Dawn to dusk event in memory of Ustad Allarakha

MUMBAI: Tabla legend, Ustad Allarakha, fondly known as “Abbaji” by one and all, regaled millions of music lovers worldwide. The event, ‘A Homage to Abbaji – Ustad Allarakha’ began right from his first Barsi on 3 February 2001, as a tribute to a great Master, a revered Guru, and a doting Father.

This iconic event has become one of the highlights in the musical performances calendar. 3 February 2017 will be no exception when artistes from across the globe will come together to remember, pay homage and celebrate the legendary Guru and Tabla Maestro Ustad Allarakha.  

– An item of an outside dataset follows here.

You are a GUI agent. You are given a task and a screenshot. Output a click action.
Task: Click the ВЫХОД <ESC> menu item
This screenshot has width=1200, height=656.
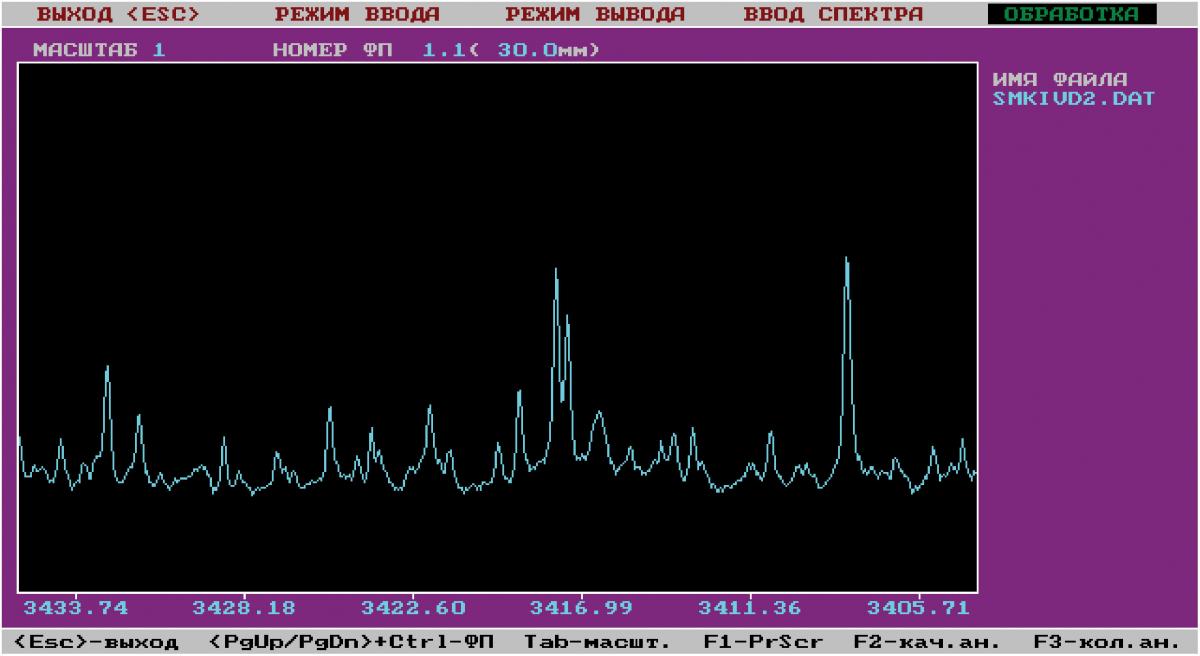pos(118,15)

Ustad Zakir Hussain shared, “Through these 16 years, we have had the good fortune of having some of the greatest luminaries of Indian music bless this occasion along with masters representing many musical and rhythmic traditions from all across the globe.”

This unique event is co-presented by Taj Mahal Tea and Reliance Foundation and co-sponsored by LIC and Kotak Mahindra AMC Ltd and the participating sponsor is Union Bank of India. Hospitality is sponsored by Orchid Hotel.

‘A Homage to Abbaji – Ustad Allarakha’ will be held at Sri Shanmukhananda Chandrasekarendra Saraswathi Auditorium, Mumbai and will have three sessions curated by Zakir Hussain featuring renowned artistes and students of Ustad Allarakha Institute of Music.

‘Taal Pranam’ at 6:30 am

·       Rahul Sharma (Santoor)

·       Parween Sultana (Vocal)

‘Taal Tapasya’ at 11:30 am 

·       A. Sivamani (World Percussion)

·       Student of Ustad Allarakha Institute of Music (Tabla)

·       Akram Khan (Tabla)

 ‘Celebrate Abbaji’ at 6:30 pm

Jam session led by Zakir Hussain (Tabla)


·       Dave Holland (Bass)

·       Chris Potter (Saxophone)

·       Louiz Banks (Keyboards)

·       Shankar Mahadevan (Vocal)

·       Sanjay Divecha (Guitar)

·       Gino Banks (Drums)

·       Other National & International Artistes 

To add a final thought, Ustad Zakir Hussain says, "The seeds of fusion between Indian and Western music were there before me. It was Pandit Ravi Shankar and my father, Ustad Allarakha and even many Bollywood music directors who had experimented with fusion music. I merely made it accessible to the world. I reached out to them."